Hoy por hoy, el transporte contamina, el transporte implica emisiones nocivas, y a menos que un nuevo avance científico revolucione la tecnología que tenemos ahora, todo apunta a que esta situación no mejorará sustancialmente durante las próximas décadas. Una fórmula para reducir la ineficiencia de una economía que no incluye costes medioambientales en sus costes de transportes sería subir los impuestos sobre los combustibles, incentivando así la demanda de productos locales. Sin embargo, las recientes huelgas de transportistas o los bloqueos de los pescadores nos han recordado que subir el gasóleo no es empresa cómoda, ni viable, si se quiere mantener el sistema de suministro actual y no se inventan transportes alternativos.

Las economías desarrolladas mantienen exportaciones e importaciones de todo tipo de bienes, pero es en el comercio de productos agrícolas, productos de consumo diario, que acaban sumando muchas toneladas, donde la dependencia del transporte es más acusada. La mayor parte de los alimentos que consumimos deben recorrer muchos kilómetros dentro y fuera de nuestras fronteras desde el punto de producción hasta nuestras cocinas. Esta realidad no se puede alterar de la noche a la mañana, pero sí podemos empezar por concienciarnos de que, si la tecnología del transporte no cambia, tarde o temprano tendremos que cambiar nosotros nuestros patrones de consumo y potenciar la sostenibilidad acercando la producción a los puntos de consumo.

Algunas ONGs e institutos de investigación europeos y norteamericanos ya calculan y publican en sitios web las millas que viajan por término medio algunos alimentos, y las emisiones que ese transporte implica. Los resultados son a veces sorprendentes, y demuestran que, por ejemplo en EEUU, los productos nacionales no siempre son los que acarrean menos emisiones. Pero, en general, salen a la luz datos medioambientalmente insostenibles, como que la mitad de las uvas o de los espárragos consumidos en EEUU son de importación, o que un brócoli producido localmente recorrería unas 20 millas hasta su lugar de consumo, frente a las 1.846 millas que recorre en la actualidad.

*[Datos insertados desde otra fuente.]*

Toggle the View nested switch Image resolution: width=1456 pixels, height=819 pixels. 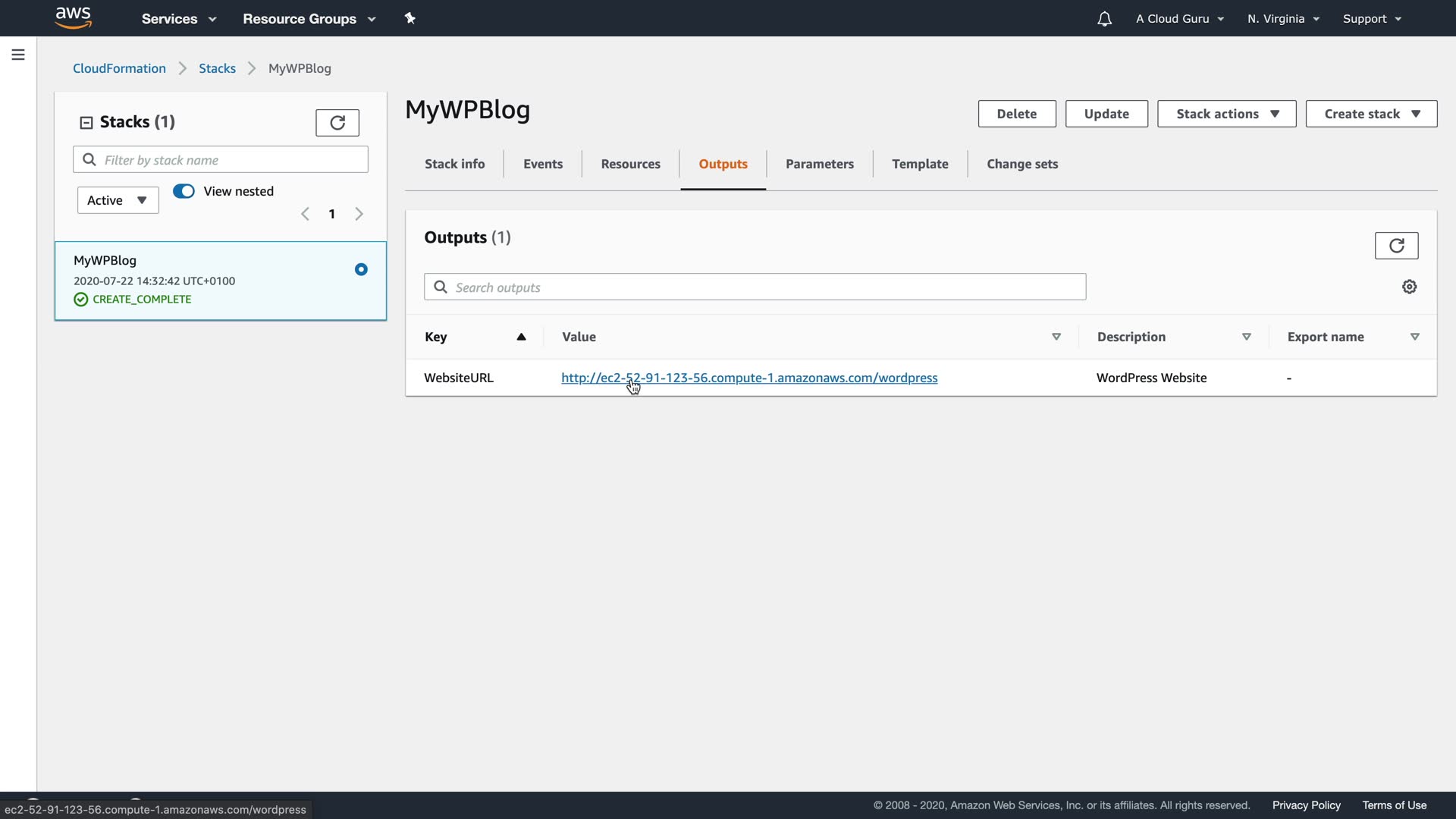pos(184,191)
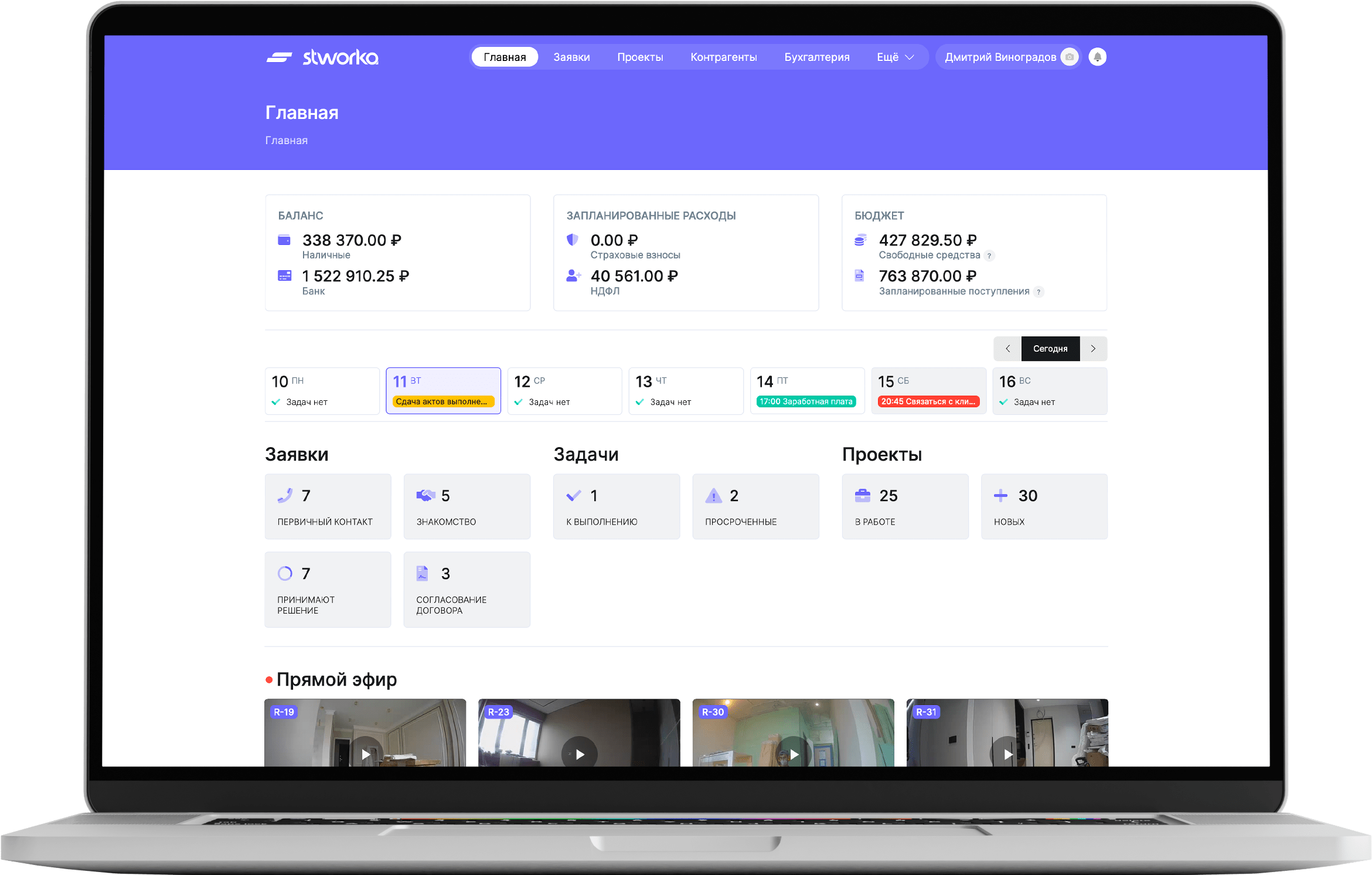
Task: Open the tooltip beside Запланированные поступления
Action: (x=1039, y=292)
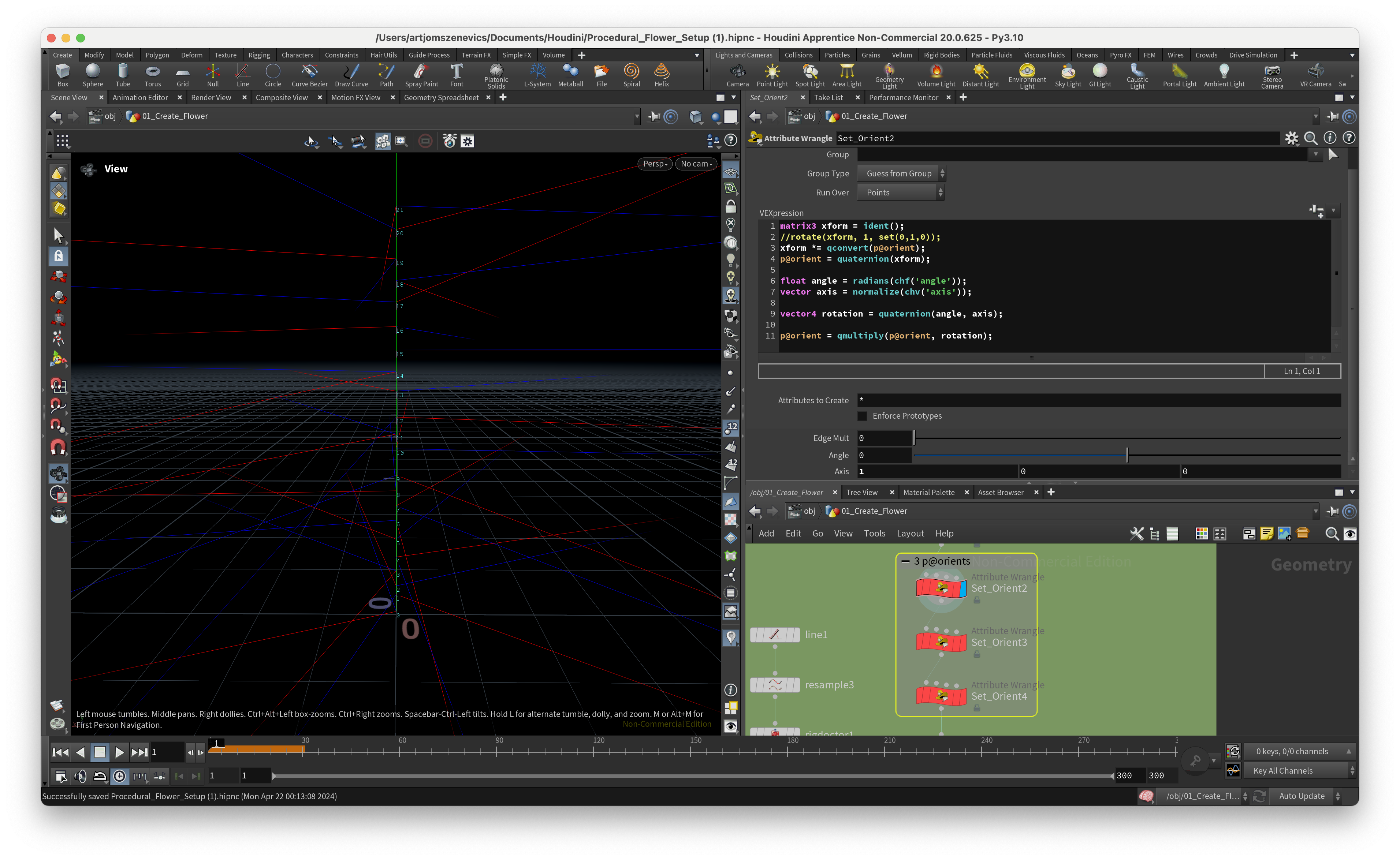Click the Angle parameter slider

1127,455
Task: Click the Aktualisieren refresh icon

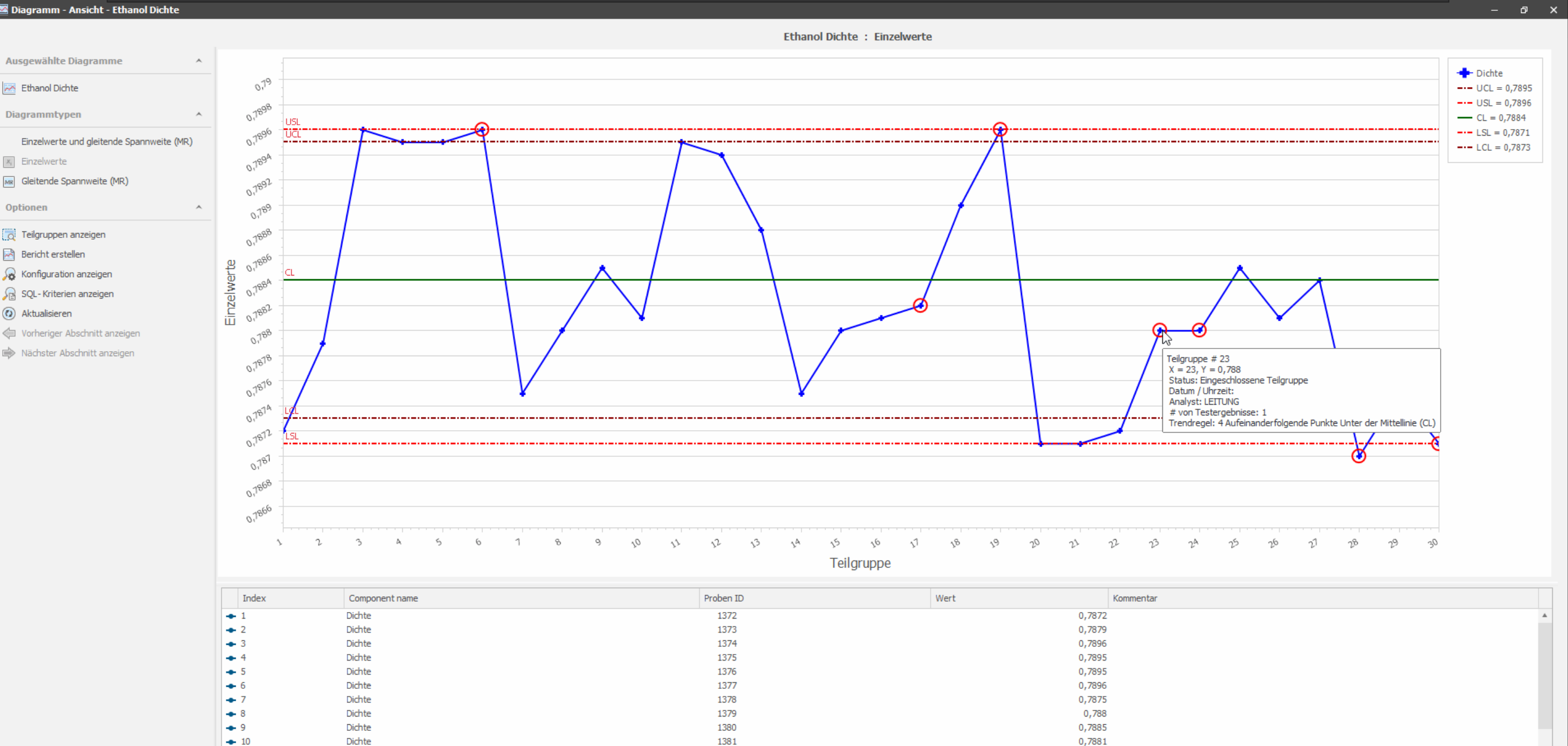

Estas iniciativas pueden ayudar a concienciar a la población del impacto medioambiental de su consumo. Sin embargo, el precio final a pagar seguirá siendo la variable de decisión en muchas familias, por lo que tal vez en algún momento sea necesario tomar medidas más drásticas, y volver a replantearnos ideas como el proteccionismo comercial y la promoción de la agricultura local, que no hace mucho se habían descartado. A fin de cuentas, transportar es más caro para la sociedad de lo que los precios del transporte indican. Y es que, por mucho que la mayoría de los economistas de hoy en día traten de convencernos de lo contrario, el precio sigue siendo distinto al valor.